Brindo por mi dolor. Ese que me invade noche a noche, que no me deja respirar porque me reclama que tenía todo y lo dejé escapar.
Y brindo también por mi valor. El valor de estar aquí enfrentándome a mis pensamientos, al anhelo de sentirte, recordarte y aguantar el deseo de volverte a abrazar. Valor por reconocer que aposté todo y perdí; que di todo, que amé y estuve dispuesta a luchar.
Lo supe desde tiempo atrás, la razón me lo decía, pero le había puesto un velo que me resistía a quitar.
Qué ilusa fui, me sentía invencible, poderosa; hoy tengo miedo, y me invade la soledad.
En los días de angustia me ahogaba en pensamientos, buscaba una escapatoria a la ansiedad, quería escribir las mismas palabras llenas de coraje y dolor, palabras que la ira pensaba por mí; sin embargo no llegaban nunca, no lograban cuadrar; hacía y deshacía textos que no me terminaban de gustar. Ahora entiendo que no era furia lo que había dentro de mí, sólo una enorme tristeza por la certeza de que había llegado el final.

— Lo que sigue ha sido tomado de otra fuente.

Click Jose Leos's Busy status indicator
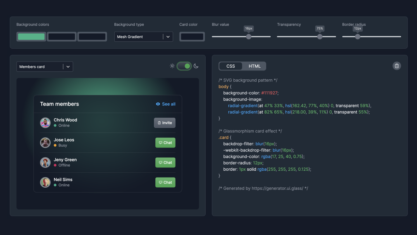This screenshot has height=235, width=417. 56,146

Ya no tiene caso hablar del silencio, de la cobardía, de las mentiras; los reproches no tienen sentido. Nada de eso hará la situación cambiar.
Hoy aquí me detengo sólo por un momento, para tomar un respiro y recuperar el ánimo de continuar.
Habrá que tomarlo con calma y la cabeza fría, tienes razón en decir que el perdón no sirve para mejorar lo pasado, pero el futuro tal vez; después de todo llegué a mi límite, me conocí un poco más y aunque tomó más tiempo de lo que creí, hoy sé bien lo que quiero y para bien o para mal, tú no puedes ni lo quieres dar.
No me rindo aún, ni tengo nada que celebrar, falta mucho más; todavía quedan noches sin dormir, queda mucho qué pensar.